══ Extrait du document ══
« Triqueti, la force du trait ». Musée Girodet, Montargis, du 3 décembre 2022 au 2 avril 2023

Commissaire générale : Sidonie Lemeux-Fraitot

Montargis, Musée Girodet, le 3 décembre 2022 

Malgré l’adversité, la collection du musée de Montargis redevient peu à peu visible. La réouverture d’une salle consacrée au sculpteur Henry de Triqueti est l’occasion d’une exposition d’œuvres graphiques du sculpteur, dessins récemment restaurés après avoir de justesse échappé à la destruction lors de la terrible inondation de 2016.

Le musée des beaux-arts de Montargis revient de loin. Fin mai 2016, ses collections ont été recouvertes par les eaux, lors de la montée du niveau du Loing. Une rapide mobilisation a permis de sauver les œuvres, qu’il a ensuite fallu restaurer. Les huiles sur toile ont été épongées, opération relativement simple si l’on songe au traitement qu’ont nécessité les plâtres et terres cuite, ou les dessins. La restauration des œuvres est encore loin d’être achevée, mais elle est presque achevée en ce qui concerne les peintures, et en est à la moitié pour les sculptures. Néanmoins, le musée – qui était en cours d’agrandissement et de réaménagement lors de l’inondation, les œuvres étant alors stockées dans une salle prétendues étanche – a rouvert dès décembre 2018, permettant d’admirer son Zurbaran, son Solimena, son Géricault ou sa salle consacrée à l’enfant du pays, Girodet, l’artiste dont le musée porte le nom.

En ce mois de décembre 2022, une nouvelle salle ouvre au public pour célébrer un autre artiste natif du Loiret, également fêté par une exposition : Henry de Triqueti (1803–1874). Ce sculpteur aujourd’hui méconnu du grand public fut très apprécié en son temps, surtout des têtes couronnées, et pas seulement en France. Si le musée des Beaux-Arts d’Orléans inclut dans ses salles du XIXe siècle deux belles vitrines remplies de statuettes de Triqueti, le musée Girodet détient, lui, tout le fond d’atelier de l’artiste. Il convient de préciser que le sculpteur fut étroitement associé à la création même de cette institution : c’est en effet lui qui supervisa la construction de l’édifice qui, abrita longtemps sous le même toit le musée et la mairie de Montargis – la salle des mariages a été préservée et sert encore à célébrer les unions civiles. La galerie de l’étage, avec son éclairage zénithale, fut conçue par Triqueti. Et quand l’artiste mourut, c’est tout logiquement que sa fille Blanche légua à la ville tout ce qui se trouvait encore dans l’atelier.
═══
══ Données fournies ══
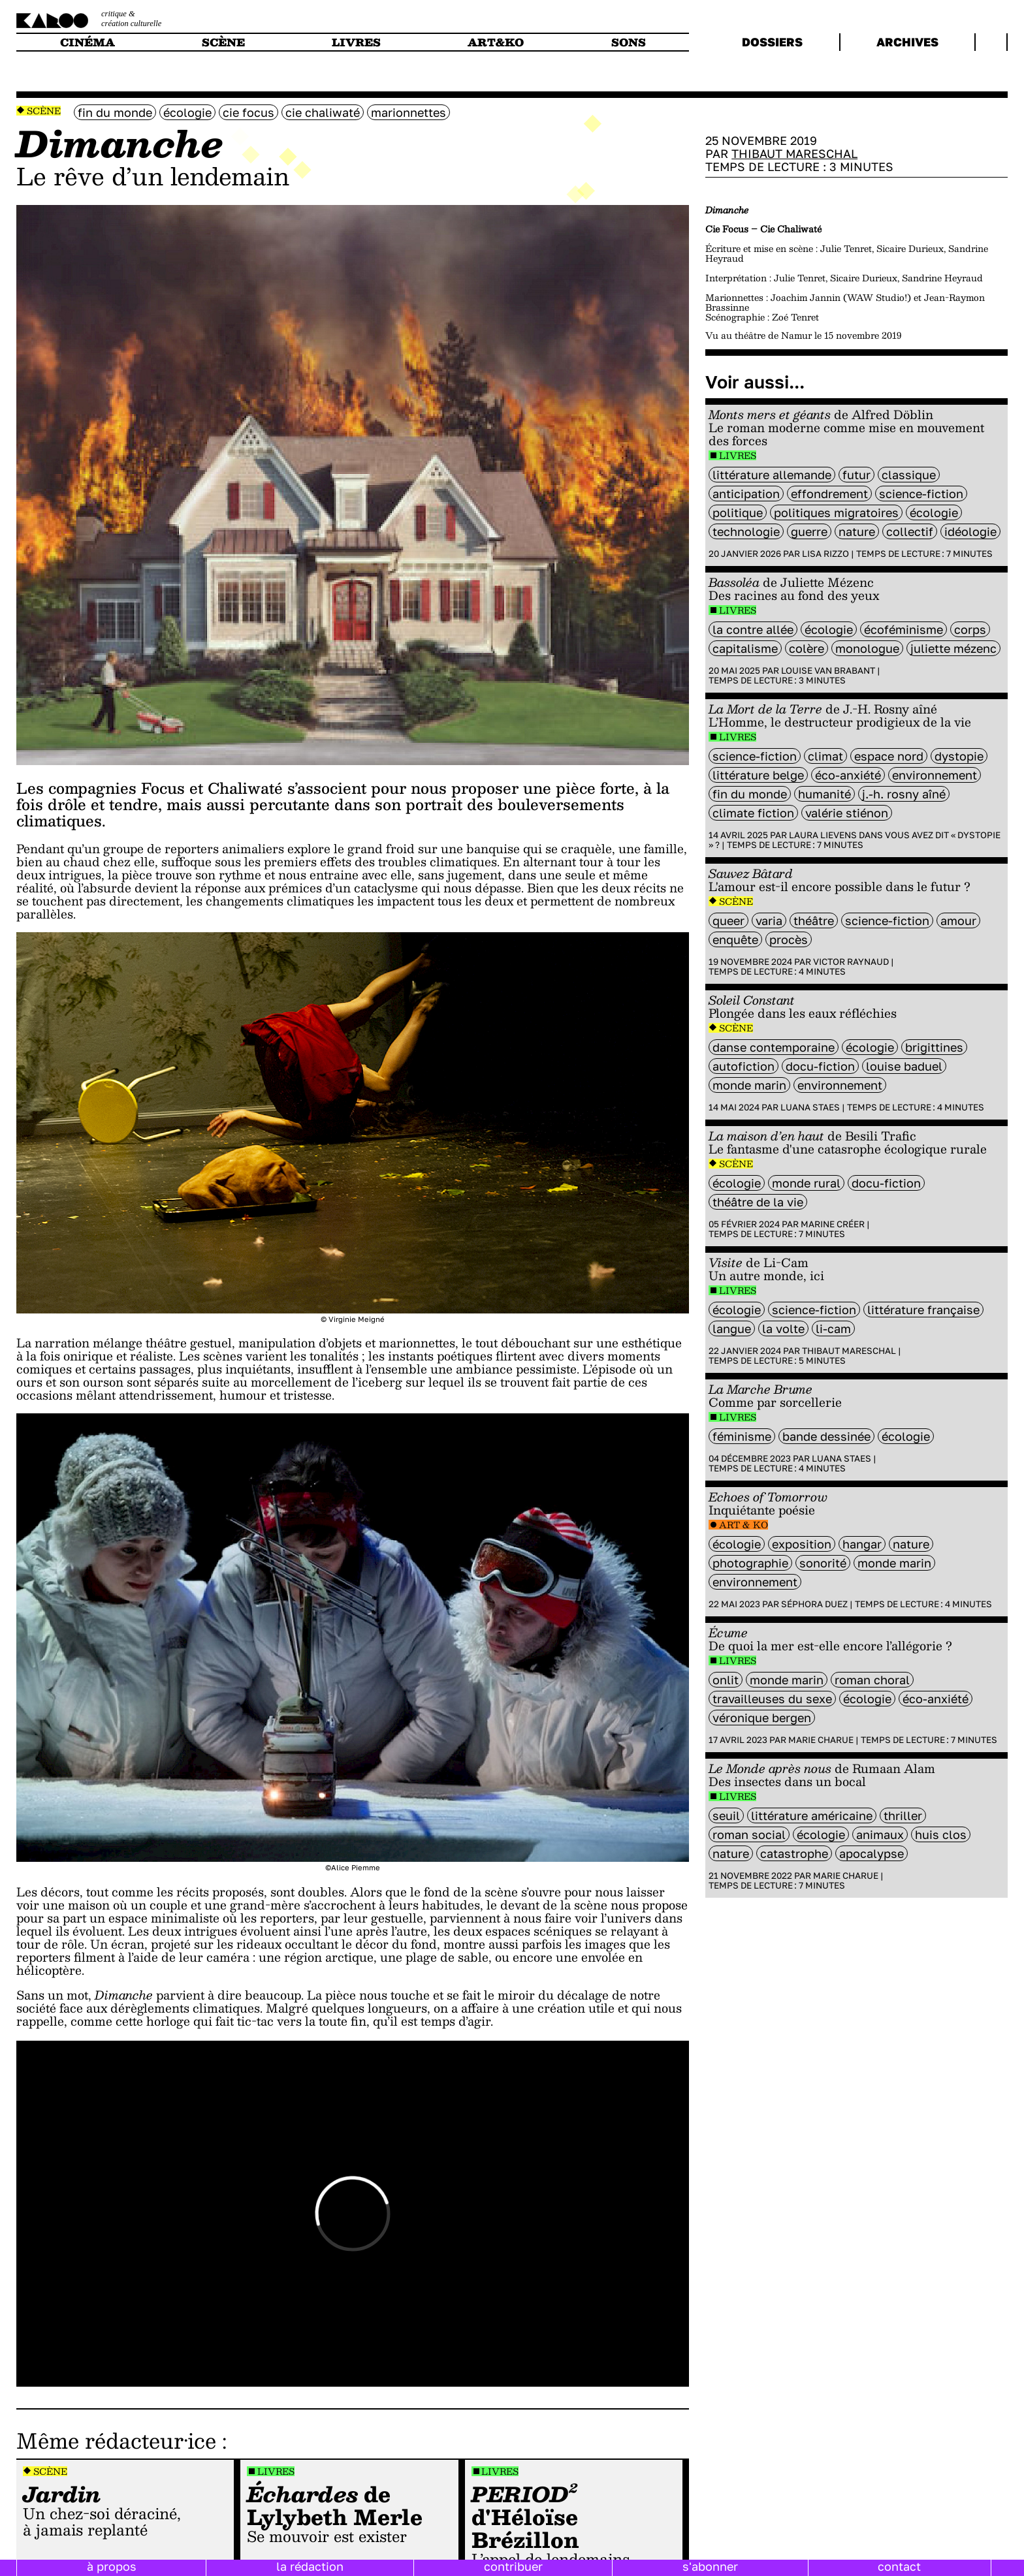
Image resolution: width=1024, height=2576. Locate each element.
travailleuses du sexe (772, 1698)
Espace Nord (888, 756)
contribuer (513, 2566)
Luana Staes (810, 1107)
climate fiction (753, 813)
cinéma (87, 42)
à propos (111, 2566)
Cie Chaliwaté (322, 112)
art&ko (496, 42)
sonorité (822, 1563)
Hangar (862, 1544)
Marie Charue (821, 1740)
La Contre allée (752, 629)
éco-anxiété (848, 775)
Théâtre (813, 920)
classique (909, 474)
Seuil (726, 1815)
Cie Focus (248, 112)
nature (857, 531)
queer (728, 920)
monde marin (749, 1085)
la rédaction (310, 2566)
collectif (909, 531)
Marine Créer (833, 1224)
═══
══ Données fournies ══
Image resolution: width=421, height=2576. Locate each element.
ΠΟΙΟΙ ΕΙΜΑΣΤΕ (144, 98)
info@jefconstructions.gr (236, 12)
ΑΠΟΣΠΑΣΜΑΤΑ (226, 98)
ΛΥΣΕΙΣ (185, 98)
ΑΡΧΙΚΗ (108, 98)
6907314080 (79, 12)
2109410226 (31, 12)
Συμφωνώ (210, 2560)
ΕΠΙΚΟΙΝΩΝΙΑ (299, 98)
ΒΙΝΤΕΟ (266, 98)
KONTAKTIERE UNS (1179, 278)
═══
*Énoncé du problème 1*:
Reprenez à l'identique le passage de l'article sur Triqueti compris entre « Montargis, Musée Girodet, le » et « terrible inondation de 2016. », bornes incluses.
*Énoncé du problème 2*:
Recopiez telles quelles les lignes des enregistrements, de celle qui contient « Cie Chaliwaté (322, 112) » à celle qui contient « Marine Créer (833, 1224) », toutes deux incluses.
L'article et les enregistrements n'ont aucun lien entre eux.

*Réponse complète 1*:
Montargis, Musée Girodet, le 3 décembre 2022 

Malgré l’adversité, la collection du musée de Montargis redevient peu à peu visible. La réouverture d’une salle consacrée au sculpteur Henry de Triqueti est l’occasion d’une exposition d’œuvres graphiques du sculpteur, dessins récemment restaurés après avoir de justesse échappé à la destruction lors de la terrible inondation de 2016.

*Réponse complète 2*:
Cie Chaliwaté (322, 112)
art&ko (496, 42)
sonorité (822, 1563)
Hangar (862, 1544)
Marie Charue (821, 1740)
La Contre allée (752, 629)
éco-anxiété (848, 775)
Théâtre (813, 920)
classique (909, 474)
Seuil (726, 1815)
Cie Focus (248, 112)
nature (857, 531)
queer (728, 920)
monde marin (749, 1085)
la rédaction (310, 2566)
collectif (909, 531)
Marine Créer (833, 1224)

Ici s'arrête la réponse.